- Theatrical release poster
- Directed by: Greg Sestero
- Written by: Greg Sestero
- Produced by: Tom Franco Iris Torres Travis Ayers
- Starring: Angela Mariano Rick Edwards Greg Sestero Louisa Torres Jesse Brenneman Kristen StephensonPino
- Cinematography: Matthew Halla
- Edited by: Eric L. Beason Brad McLaughlin
- Music by: Jimmy Lagnefors
- Production companies: Sestero Pictures Firehouse Productions
- Distributed by: Mubi
- Release dates: October 17, 2021 (Salem Horror Festival); September 16, 2022 (United States);
- Running time: 90 minutes
- Country: United States
- Language: English

= Miracle Valley =

Miracle Valley is a 2021 American horror film written, directed, and produced by Greg Sestero.

== Premise ==

An obsessive nature photographer (Sestero) drags his girlfriend (Mariano) to the desert so that he can photograph a rare bird. In the desert the pair are insnared into a blood worshiping cult led by Father Jake (Edwards).

== Cast==
- Angela Mariano as Sarah Bloom
- Rick Edwards as Father Jake
- Greg Sestero as David
- Louisa Torres as Erika Torres
- Jesse Brenneman as Scott
- Kristen StephensonPino as Jane

== Production ==
Sestero wrote the screenplay while living in Arizona, where the film was also shot and set, and was inspired by locations in the state including an abandoned church in Cochise County and an abandoned mine house in Patagonia, Arizona. Sestero wanted to write an homage to Slasher cinema and 1970s horror cinema, and also cited The Thing, Don't Breathe, Breakdown, and the works of Alfred Hitchcock including Psycho.

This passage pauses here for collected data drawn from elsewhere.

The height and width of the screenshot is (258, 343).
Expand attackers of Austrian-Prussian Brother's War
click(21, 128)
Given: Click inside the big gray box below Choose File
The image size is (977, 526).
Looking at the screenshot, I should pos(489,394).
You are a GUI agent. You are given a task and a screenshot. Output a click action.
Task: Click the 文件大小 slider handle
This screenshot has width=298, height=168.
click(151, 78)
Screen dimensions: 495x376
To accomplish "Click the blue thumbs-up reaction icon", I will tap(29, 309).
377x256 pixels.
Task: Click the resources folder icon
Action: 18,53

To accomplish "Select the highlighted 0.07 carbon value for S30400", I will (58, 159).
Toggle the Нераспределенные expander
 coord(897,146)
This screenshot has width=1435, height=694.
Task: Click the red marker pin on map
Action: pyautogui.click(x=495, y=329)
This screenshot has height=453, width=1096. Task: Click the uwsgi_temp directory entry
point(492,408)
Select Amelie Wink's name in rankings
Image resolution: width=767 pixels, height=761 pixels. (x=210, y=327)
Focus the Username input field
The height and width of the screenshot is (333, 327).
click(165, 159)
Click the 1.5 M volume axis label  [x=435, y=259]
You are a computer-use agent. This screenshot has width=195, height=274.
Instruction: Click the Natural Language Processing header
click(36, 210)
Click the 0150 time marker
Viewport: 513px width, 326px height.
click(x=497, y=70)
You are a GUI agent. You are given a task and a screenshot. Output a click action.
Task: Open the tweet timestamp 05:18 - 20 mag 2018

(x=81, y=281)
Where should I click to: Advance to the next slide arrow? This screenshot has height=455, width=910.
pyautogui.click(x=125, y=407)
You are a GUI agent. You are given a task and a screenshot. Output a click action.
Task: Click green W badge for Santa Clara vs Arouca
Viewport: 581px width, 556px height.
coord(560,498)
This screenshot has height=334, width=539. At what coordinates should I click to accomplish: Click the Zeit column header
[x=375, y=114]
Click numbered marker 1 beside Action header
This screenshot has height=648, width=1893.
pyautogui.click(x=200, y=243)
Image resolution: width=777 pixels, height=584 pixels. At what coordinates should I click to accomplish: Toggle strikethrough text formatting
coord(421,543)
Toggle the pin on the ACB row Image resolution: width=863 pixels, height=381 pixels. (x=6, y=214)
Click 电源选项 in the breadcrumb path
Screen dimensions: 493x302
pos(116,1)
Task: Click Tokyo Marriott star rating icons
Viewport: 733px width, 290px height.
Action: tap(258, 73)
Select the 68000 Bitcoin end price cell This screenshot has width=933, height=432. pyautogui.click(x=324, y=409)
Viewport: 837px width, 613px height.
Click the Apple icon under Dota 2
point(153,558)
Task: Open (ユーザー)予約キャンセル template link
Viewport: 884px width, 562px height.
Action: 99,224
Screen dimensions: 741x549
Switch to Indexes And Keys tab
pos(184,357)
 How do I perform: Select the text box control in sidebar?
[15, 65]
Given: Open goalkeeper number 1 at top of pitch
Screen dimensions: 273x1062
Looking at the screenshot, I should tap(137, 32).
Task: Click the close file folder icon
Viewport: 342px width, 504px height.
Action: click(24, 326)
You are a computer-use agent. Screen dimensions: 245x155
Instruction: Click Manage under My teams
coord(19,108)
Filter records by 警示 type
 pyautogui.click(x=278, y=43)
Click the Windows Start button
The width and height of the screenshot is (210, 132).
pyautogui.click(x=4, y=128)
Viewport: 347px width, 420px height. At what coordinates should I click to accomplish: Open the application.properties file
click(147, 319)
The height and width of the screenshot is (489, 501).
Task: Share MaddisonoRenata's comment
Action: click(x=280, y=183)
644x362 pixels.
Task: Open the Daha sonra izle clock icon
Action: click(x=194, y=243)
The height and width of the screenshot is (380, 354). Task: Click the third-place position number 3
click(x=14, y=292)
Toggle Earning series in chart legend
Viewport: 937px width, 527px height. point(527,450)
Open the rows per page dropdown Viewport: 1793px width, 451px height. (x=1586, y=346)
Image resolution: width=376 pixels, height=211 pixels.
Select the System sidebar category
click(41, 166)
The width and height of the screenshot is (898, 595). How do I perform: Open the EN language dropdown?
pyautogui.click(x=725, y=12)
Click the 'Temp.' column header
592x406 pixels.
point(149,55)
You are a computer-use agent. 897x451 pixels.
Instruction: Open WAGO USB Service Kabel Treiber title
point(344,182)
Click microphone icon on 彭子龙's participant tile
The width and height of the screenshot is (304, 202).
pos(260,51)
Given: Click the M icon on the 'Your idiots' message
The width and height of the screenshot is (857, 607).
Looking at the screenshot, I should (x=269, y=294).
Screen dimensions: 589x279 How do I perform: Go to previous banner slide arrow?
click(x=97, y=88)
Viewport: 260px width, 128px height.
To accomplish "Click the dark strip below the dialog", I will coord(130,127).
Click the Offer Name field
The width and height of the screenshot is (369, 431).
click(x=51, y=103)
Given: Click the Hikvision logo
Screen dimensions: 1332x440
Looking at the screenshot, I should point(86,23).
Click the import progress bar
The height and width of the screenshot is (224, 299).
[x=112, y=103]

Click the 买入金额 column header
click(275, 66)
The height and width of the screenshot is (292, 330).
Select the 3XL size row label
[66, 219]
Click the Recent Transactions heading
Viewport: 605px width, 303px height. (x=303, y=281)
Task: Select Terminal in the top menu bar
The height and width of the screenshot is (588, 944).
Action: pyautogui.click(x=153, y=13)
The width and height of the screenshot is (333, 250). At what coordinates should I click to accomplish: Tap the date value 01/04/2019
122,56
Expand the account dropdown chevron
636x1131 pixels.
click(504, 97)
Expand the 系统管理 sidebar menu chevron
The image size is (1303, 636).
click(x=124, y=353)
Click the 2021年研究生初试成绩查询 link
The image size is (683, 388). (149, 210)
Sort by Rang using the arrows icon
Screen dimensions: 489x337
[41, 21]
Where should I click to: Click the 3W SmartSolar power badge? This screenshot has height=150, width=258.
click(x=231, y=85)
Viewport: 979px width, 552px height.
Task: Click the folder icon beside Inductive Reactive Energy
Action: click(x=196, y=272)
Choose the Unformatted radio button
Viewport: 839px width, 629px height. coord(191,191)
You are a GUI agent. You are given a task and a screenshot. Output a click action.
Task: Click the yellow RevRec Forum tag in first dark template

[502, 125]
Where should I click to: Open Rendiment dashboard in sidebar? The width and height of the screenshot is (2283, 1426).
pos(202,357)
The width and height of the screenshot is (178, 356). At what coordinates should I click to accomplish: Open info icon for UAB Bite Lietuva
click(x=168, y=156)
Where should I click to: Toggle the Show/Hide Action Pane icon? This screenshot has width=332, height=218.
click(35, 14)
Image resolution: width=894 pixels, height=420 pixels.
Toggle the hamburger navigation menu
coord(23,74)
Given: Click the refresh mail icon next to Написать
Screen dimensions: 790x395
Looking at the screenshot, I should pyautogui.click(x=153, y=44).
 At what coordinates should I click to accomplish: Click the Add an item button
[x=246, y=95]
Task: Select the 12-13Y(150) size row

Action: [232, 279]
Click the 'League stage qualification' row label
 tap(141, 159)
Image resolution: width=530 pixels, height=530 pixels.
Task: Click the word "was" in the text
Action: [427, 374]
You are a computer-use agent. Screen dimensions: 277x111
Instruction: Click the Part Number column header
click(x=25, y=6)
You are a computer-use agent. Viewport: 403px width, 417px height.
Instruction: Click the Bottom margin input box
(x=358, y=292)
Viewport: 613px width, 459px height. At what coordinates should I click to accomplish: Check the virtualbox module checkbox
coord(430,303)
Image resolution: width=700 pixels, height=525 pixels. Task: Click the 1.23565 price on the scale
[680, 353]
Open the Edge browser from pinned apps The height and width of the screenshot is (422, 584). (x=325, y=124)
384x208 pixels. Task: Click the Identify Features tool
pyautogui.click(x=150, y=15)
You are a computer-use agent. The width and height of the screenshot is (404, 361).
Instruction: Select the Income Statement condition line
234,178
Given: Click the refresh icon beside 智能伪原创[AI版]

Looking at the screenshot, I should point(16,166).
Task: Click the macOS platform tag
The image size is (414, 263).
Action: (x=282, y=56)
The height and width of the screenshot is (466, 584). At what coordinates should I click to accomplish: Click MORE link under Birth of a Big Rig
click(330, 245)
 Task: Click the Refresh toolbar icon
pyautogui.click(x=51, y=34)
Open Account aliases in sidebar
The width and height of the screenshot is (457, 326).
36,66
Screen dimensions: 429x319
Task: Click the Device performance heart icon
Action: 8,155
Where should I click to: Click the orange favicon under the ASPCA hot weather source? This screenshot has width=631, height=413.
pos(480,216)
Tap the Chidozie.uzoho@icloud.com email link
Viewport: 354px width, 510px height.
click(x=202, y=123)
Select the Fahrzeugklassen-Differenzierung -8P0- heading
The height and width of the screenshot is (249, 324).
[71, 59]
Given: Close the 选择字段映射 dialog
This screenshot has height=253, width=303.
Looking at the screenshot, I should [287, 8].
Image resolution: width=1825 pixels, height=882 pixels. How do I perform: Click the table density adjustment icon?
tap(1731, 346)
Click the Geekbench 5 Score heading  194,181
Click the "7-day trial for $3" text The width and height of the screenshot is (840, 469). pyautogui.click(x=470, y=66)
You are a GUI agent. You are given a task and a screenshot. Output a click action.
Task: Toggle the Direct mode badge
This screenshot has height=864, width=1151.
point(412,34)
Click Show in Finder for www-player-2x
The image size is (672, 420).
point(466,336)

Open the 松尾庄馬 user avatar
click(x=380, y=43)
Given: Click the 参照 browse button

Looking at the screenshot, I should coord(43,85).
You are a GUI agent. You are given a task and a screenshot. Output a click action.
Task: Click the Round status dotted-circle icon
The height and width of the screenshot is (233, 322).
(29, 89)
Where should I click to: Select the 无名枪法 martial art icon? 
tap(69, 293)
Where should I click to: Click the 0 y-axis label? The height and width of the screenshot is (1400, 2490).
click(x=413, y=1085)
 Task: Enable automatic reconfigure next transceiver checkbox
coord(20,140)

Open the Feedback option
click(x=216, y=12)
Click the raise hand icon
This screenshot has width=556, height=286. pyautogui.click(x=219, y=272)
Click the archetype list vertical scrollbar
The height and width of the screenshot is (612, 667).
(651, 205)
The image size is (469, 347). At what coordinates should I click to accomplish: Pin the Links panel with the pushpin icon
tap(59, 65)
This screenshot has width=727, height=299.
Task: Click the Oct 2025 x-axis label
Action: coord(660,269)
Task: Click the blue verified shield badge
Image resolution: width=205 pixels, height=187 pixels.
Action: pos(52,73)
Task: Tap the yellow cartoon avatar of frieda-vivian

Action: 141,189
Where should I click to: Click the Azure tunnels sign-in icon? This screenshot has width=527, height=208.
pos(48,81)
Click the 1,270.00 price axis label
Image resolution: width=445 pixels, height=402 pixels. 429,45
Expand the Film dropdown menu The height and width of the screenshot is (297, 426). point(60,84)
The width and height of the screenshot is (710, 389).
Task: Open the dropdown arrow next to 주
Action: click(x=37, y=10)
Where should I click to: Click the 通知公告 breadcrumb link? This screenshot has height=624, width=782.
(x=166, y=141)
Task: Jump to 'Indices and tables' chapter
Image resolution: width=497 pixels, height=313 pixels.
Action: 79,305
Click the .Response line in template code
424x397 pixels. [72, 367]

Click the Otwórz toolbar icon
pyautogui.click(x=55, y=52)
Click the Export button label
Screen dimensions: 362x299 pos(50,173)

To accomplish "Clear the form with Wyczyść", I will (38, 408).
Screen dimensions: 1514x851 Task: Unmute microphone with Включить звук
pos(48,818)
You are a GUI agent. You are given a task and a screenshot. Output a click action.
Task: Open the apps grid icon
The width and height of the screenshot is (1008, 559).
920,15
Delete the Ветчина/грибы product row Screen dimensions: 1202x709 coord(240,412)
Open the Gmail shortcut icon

Sestero scouted locations himself for the film, and collaborated with Matthew Halla as director of photography, whom he had met through USC School of Cinematic Arts.

The film was produced by Tom Franco, who also produced The Disaster Artist, the film adaptation of Greg Sestero's book of the same name, and his wife Iris Torres. Torres also worked on the film as assistant director.

== Release ==
The film premiered at the Salem Horror Festival on October 17, 2021. It was released on streaming service Tubi on September 16, 2022.

== Reception ==
Both Sestero and critics compared the film to The Room, a cult film Sestero starred in, which has been called "the best worst movie ever made." Referencing the film, Sestero said, "Hopefully, Miracle Valley ends up as the second best worst movie ever made." while, writing for Sight and Sound, critic Anton Bitel wrote, "Perhaps Sestero’s debut as writer/director seeks to replicate The Rooms peculiar effect, leaving the viewer unsure whether its tone-deaf awfulness is a product of unhinged sincerity or knowing irony."